Process Vs. Product
Product enters the boxing ring, his slick dust jacket
sporting beautiful and evocative photography, a special effect and the coolest
title font on the shelf. He’s ready to go with those rough-edged pages and don’t
forget that bonus poster in the back. Oh man, the characters have Twitter
accounts? And dang. His shoes are Pro Wings. As Macklemore would say, “Aw, he
got the Velcro.”
Late, as usual, Process ducks under the ropes, held together
by crisscrossed rubber bands. He wobbles on his feet, one clad in a sandal, the
other in a glossy red four-inch heel. Oh man, and the coffee stains from his
last fight with Midnight Hour are still visible in the upper right hand corner.
“Untitled,” his front page reads in plain
old Times New Roman text, twelve point font.
Ding Ding Ding!
The fight begins.
Product swoops in with a well-timed right hook, reminding
Process just where he stands—or doesn’t. Pages splatter, going everywhere. Good
thing they’re numbered, right? It’s a knock-out, instant. The referee makes the
count, and the winner is announced. Product wins again!
And what was Process’s fatal mistake?
He should have known better than to get in the ring with
Product. Why? Because the two are separate entities, ill matched opponents. They’re
not the same thing.
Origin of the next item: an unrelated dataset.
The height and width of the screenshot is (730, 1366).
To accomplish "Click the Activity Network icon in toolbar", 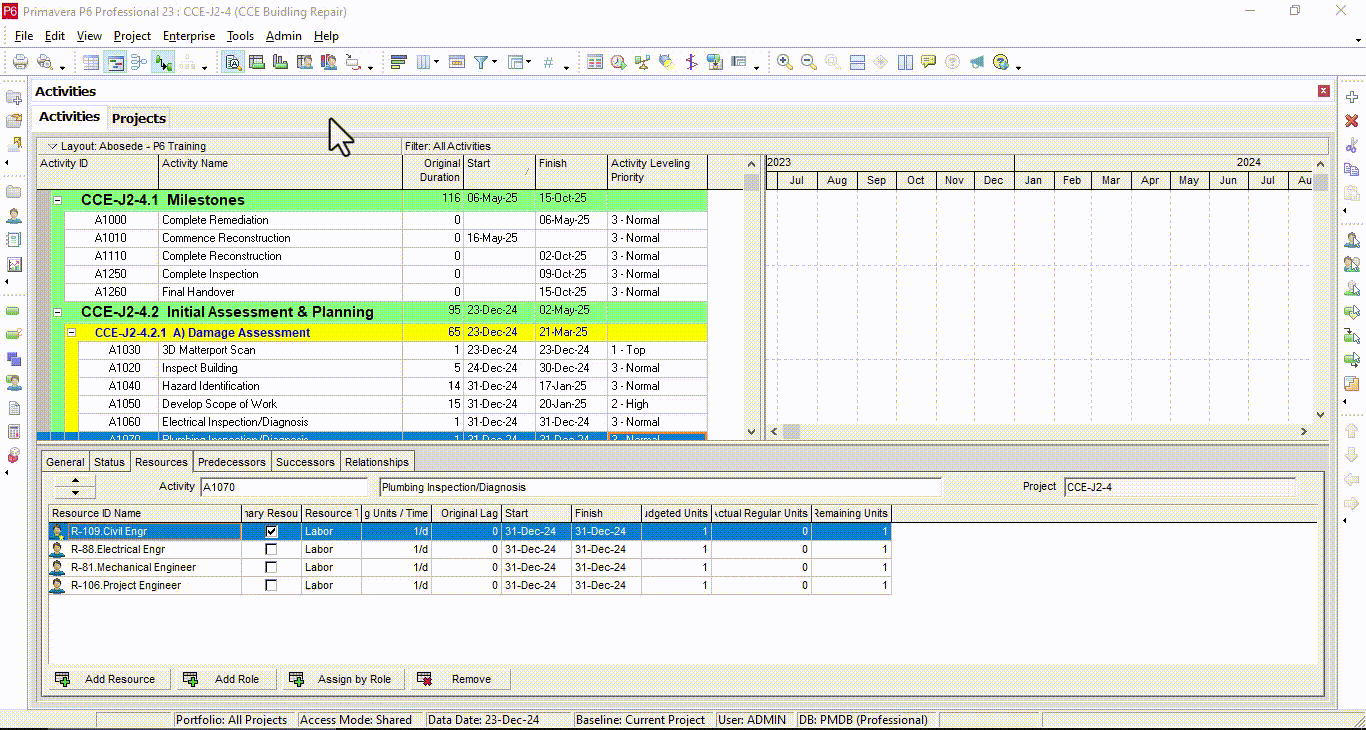I will (x=139, y=62).
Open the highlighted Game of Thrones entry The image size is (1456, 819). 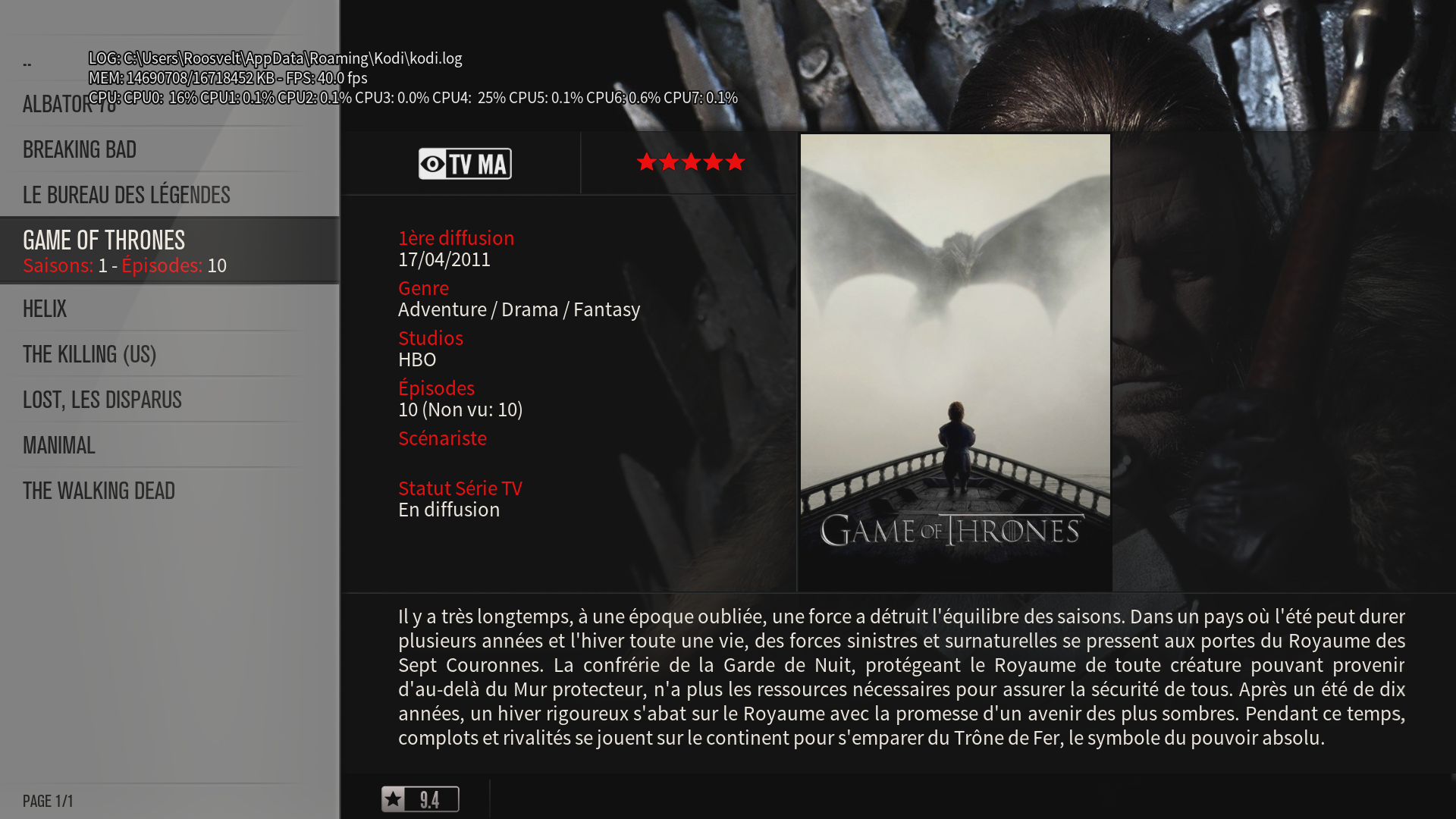coord(169,251)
And chances are, if a child version of you or I was put into
the ring with a future grown-up version of ourselves, then that young version would
probably lose, too.
Except the whole point is that there shouldn’t be any
fighting at all, because it’s cruel to pit these two against one another.
That’s a difficult thing to remember when you’re in the thick
of a project that you’re working hard to bring life to.
While you’re working, you want to envision your book on the shelf,
face out and glowing. You want to picture your name in print and you should. Dreams
are what we’re made of after all. And it’s fun, invigorating and exciting to
imagine what your dust jacket might look like, and what kind of art might
appear on the first page of each chapter. Print your work-in-progress out, make
a cover for it yourself, dress it up, envision and plan, but let that all be
part of the process.
Process is where
the magic happens, but that is easy
to forget, especially today when things in the publishing world are speeding up
with e-books, and the market is becoming bigger and more competitive every day
and even every hour. Writers are being asked to produce at lightening speeds
and, sometimes, that’s where I think the battle between process and product
begins.
Of course, the truth is that the books we write are a product. Because this is a business. But just as with any form
of art, before our books can be books and something ready to be put in the
hands of a reader, they need to be ideas. Our first efforts are loose and often
poor. I don’t know of a way around that. And I don’t know of anyone who knows
of a way around that, either. Process is messy. Characters come and then
chapters, and then new ideas, and then a work-in-progress manuscript and then a
first draft. Pages get chopped out or maybe you chuck the book and, in despair,
realize that you must start over from the beginning. So then you get a second
draft, third and however many more drafts after that. Process demands that we
do whatever it takes to get it right. Product-focused, we tell ourselves to do
whatever it takes to get it right the first time. And that is the equivalent of
the knock-out punch that sends our process sprawling.
I have learned that maintaining a goal of publication and
writing to complete a marketable item seem as if they are one and the same
thing. They aren’t. And I believe that the difference is found in our focus.
If I am focusing on doing whatever I can to create something
that will sell then, naturally, I
find that my joy depletes while I’m in the thick of the work. The need to fill
a niche siphons away my courage and my originality. The other books sitting on
the shelf begin to loom too big. They take on the form of monsters that will
devour my novel before it can ever even touch the shelf.
If, however, I keep my mind focused on a goal of creating
something that only I can create and listening to the whispers in my head and
the fancies in my heart, then I can hear my characters more clearly when they
speak. The whole crazy task seems less insurmountable, and I think we can all
agree that the Goliath that is writing a novel can certainly stand a bit of
shrinking.
So yes, imagine your book as a book. But don’t think too
hard about when, where and how it will sell, and what you will do if it doesn’t.
That’s equivalent to looking up at the peak of the mist-covered mountain when
you should be focusing on finding the next available groove that will allow you
to inch up just a little higher.
Focus on
process. Keep your strength. Fall in love with what you’re doing, not with
where you’re going and what it will or won’t bring. Writing is hard enough. If
we can enjoy the journey, then the victory of publishing will be what it always
should be—icing on a cake whose sweetness has satisfied us already.
2 comments:
Kelly, Best. Post. Ever!!
So you're saying writing shouldn't equate to foxy boxing? What am I gonna do with the four-inch red heels?
Seriously, thought, good post. While some of the most fun writing I've done should never see the light of day, it did add a lot of joy to the process, and I think that comes through in the words that I keep.